Catturd — a right-wing pseudonymous account — routinely outperforms the New York Times on X. The Times has built a following of 53 million accounts, but its posts typically generate a few hundred likes or replies. Nate Silver, the statistician behind FiveThirtyEight and the Silver Bulletin newsletter, tracked X's top engagement accounts for 2026 and found them dominated by low-quality, highly partisan content. His verdict: the platform has mutated into something strange and self-defeating.
Silver uses the "island effect" from ecology to explain it. Isolated environments produce strange evolutionary mutations — think flightless birds or dwarf elephants. X, cut off from meaningful feedback from the broader world, has optimized for a very specific kind of engagement that rewards outrage and performs poorly everywhere else. As evidence, Silver notes his own newsletter: social media drove 0.7% of his traffic in March, yet his readership grew 40% year over year. The algorithm isn't surfacing his work; his audience is finding him anyway.

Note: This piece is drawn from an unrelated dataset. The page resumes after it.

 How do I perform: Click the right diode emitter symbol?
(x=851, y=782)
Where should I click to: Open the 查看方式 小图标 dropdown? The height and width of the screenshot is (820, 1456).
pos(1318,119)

Elon Musk has a built-in algorithmic boost for his own account. Silver notes that liberal accounts have emerged on X as a Waluigi version of conservative influencers — same reflexive tactics, opposite politics, mirror-image unreality.
Bluesky's CEO announced stepping down last month, and the platform is shrinking. There's no alternative pulling people away from X — just a slow, weird drift toward irrelevance.